Lexus produced the previous-generation LS 460 from 2007 through 2012. Throughout its run, it received only minor updates. This LS 460 was a full-size luxury sedan available in regular 460 and extended-wheelbase 460 L body styles.
This LS 460 was powered by a 4.6-liter V8 with 380 horsepower and 367 pound-feet of torque. Power went to the rear wheels through an eight-speed automatic transmission. For 2009, all-wheel drive became optional. The following year brought a Sport package, which included bigger wheels, summer tires, upgraded brakes, a sport-tuned suspension and slightly different body styling. In our instrumented testing, the LS 460 went from zero to 60 mph in 5.8 seconds, which is on par with performance of rivals in this segment.
The LS 460's standard feature highlights included automatic xenon headlamps, automatic wipers, a sunroof, keyless entry and ignition, dual-zone automatic climate control, leather upholstery, wood trim, a power-adjustable steering wheel and power front seats with heating. Among options, the highlights included a navigation system, heated and cooled front seats, adaptive cruise control, a parking assistance system and even an Advanced Parking Guidance System. The LS 460 L also offered available air suspension and a package that dropped rear seat capacity to two passengers and added a rear center console with cooled storage, climate-controlled reclining seats, ottomans and a DVD entertainment system.

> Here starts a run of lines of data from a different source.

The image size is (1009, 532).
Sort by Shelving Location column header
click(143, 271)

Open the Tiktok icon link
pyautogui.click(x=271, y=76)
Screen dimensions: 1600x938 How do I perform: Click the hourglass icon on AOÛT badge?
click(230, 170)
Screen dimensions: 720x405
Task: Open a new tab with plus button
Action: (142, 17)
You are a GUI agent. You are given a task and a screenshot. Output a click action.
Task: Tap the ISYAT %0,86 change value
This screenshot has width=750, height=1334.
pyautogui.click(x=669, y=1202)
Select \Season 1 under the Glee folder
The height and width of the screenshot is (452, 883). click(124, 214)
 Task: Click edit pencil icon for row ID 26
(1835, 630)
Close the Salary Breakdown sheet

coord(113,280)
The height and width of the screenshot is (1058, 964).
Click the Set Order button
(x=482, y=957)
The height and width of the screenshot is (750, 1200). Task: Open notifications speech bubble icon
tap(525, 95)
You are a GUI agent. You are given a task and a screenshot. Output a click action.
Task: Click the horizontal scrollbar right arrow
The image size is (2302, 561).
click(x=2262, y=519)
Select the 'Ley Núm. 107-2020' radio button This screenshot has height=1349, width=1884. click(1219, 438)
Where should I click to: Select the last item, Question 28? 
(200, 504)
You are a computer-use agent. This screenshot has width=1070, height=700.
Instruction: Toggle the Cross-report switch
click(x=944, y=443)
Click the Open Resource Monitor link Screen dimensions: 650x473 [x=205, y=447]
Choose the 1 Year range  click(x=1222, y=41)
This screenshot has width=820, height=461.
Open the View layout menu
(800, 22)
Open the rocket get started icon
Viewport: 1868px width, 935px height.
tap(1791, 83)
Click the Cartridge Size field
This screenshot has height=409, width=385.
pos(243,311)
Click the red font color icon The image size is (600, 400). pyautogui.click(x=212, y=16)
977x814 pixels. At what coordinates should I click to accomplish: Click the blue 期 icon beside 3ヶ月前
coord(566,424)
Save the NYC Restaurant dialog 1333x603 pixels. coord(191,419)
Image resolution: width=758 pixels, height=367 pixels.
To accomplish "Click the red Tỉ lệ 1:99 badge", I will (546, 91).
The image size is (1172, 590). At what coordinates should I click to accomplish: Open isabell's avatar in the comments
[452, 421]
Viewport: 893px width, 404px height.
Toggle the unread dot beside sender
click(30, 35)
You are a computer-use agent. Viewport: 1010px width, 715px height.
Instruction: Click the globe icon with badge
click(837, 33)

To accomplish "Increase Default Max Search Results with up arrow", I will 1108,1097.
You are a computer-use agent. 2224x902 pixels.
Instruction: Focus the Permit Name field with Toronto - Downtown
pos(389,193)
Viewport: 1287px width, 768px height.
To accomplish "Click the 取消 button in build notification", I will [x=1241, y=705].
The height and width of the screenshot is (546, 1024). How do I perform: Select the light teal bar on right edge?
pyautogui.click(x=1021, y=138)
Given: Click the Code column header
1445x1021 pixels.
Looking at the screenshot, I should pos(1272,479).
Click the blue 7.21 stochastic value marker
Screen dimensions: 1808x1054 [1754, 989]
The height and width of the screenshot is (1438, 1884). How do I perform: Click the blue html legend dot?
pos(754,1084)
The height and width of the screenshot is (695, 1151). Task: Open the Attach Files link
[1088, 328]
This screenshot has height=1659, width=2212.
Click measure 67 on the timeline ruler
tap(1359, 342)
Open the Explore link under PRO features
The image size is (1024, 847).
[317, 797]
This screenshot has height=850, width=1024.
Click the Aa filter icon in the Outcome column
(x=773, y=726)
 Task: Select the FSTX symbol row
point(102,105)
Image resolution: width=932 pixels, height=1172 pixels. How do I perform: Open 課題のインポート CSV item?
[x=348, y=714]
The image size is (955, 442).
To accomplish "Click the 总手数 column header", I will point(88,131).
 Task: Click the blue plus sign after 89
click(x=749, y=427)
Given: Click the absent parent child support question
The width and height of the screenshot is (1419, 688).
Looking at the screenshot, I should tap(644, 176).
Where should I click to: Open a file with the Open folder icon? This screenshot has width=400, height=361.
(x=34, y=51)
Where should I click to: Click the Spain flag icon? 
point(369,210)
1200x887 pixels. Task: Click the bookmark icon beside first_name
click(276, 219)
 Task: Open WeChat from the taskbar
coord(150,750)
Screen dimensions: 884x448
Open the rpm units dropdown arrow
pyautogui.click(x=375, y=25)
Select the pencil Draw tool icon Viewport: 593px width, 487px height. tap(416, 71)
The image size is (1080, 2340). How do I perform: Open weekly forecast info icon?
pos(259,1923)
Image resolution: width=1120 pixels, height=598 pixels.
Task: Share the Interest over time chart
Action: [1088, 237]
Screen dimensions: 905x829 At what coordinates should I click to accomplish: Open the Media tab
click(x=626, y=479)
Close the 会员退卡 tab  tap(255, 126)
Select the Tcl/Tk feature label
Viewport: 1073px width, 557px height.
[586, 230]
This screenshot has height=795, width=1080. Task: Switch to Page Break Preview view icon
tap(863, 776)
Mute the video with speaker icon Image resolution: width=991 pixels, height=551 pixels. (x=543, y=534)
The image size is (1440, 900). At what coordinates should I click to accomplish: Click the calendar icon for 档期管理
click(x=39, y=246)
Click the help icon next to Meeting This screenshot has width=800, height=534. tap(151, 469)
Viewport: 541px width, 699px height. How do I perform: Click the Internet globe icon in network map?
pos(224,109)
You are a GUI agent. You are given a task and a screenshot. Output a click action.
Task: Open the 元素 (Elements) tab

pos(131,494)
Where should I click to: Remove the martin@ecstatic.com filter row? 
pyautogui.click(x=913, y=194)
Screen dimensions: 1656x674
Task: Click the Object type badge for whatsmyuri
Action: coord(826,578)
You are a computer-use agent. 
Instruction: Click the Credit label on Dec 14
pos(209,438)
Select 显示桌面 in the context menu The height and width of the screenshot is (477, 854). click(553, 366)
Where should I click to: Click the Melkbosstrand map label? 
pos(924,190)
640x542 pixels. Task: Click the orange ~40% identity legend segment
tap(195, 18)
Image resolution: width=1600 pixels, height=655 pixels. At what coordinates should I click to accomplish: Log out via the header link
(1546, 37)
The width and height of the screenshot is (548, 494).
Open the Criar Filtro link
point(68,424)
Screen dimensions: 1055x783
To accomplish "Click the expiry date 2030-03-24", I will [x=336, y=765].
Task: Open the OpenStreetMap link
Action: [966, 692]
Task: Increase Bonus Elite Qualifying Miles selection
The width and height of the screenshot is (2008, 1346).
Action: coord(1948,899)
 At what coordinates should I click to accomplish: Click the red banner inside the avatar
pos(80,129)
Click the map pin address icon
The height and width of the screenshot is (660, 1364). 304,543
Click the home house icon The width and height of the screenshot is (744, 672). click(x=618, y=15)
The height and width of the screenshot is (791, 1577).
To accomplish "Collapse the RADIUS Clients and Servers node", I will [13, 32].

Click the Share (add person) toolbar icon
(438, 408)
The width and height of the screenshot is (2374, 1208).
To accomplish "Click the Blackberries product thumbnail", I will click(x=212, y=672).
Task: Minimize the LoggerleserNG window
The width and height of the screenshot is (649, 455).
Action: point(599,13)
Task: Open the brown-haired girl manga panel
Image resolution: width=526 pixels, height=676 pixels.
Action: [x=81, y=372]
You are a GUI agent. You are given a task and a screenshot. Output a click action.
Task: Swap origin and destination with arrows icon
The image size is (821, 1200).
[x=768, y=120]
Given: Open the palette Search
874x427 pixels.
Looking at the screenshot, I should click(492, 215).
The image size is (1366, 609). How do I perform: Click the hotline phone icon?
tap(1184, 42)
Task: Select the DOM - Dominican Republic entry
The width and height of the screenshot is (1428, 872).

For 2010, this generation received its most notable changes, including updated electronics (iPod interface and Bluetooth audio), Lexus' Safety Connect emergency telematics and the aforementioned Sport package. Visually, only slightly revised taillights gave it away.
We found this Lexus LS 460 to be impressively quiet. The car coddled drivers and passengers in luxurious serenity. That peace did create an isolated feeling that killed some involvement between car and driver, however. This characteristic could be viewed as good or bad depending on your point of view. The car had competent handling, but Lexus obviously calibrated it more for comfort than tight handling. But the optional adjustable air suspension did give the driver some choices.
While we found other large, premium luxury sedans were more rewarding to drive and own, the Lexus LS 460 was less expensive to purchase and likely much less expensive to maintain. We thought most consumers would find it an exquisite way to travel thanks to its smooth and effortless performance, supremely comfortable interior and full menu of high-tech gizmos.